## Work to complete
Could you write out the class description again, beginning at the words that have "Performs an exact" and stopping after "can be applied.", and swap "fixed" for "held constant" wherever it appears?

Class UnconditionedExactTest


  • public final class UnconditionedExactTest
    extends java.lang.Object
    Implements an unconditioned exact test for a contingency table.

    Performs an exact test for the statistical significance of the association (contingency) between two kinds of categorical classification. A 2x2 contingency table is:

    \[ \left[ {\begin{array}{cc} a & b \\ c & d \\ \end{array} } \right] \]

    This test applies to the case of a 2x2 contingency table with one margin fixed. Note that if both margins are fixed (the row sums and column sums are not random) then Fisher's exact test can be applied.

## Provided data
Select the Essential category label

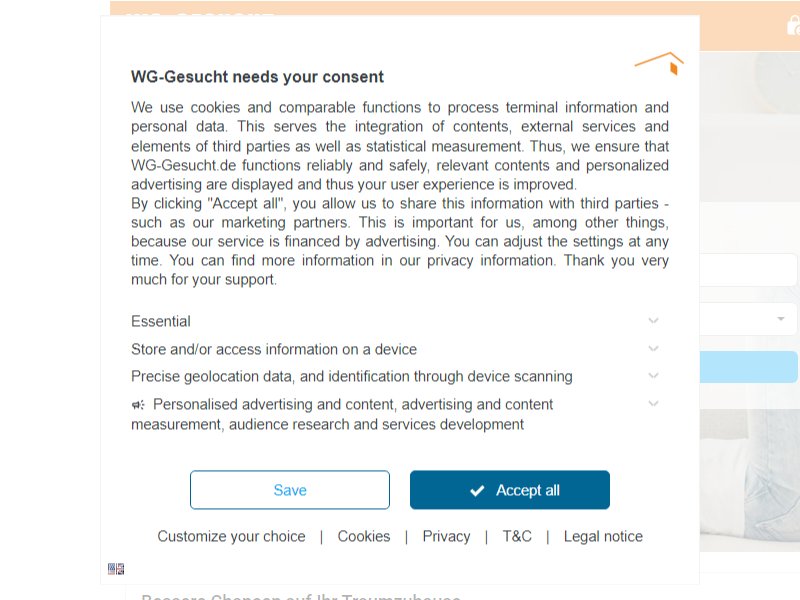(161, 321)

## Solution to this exercise
Performs an exact test for the statistical significance of the association (contingency) between two kinds of categorical classification. A 2x2 contingency table is:

    \[ \left[ {\begin{array}{cc} a & b \\ c & d \\ \end{array} } \right] \]

    This test applies to the case of a 2x2 contingency table with one margin held constant. Note that if both margins are held constant (the row sums and column sums are not random) then Fisher's exact test can be applied.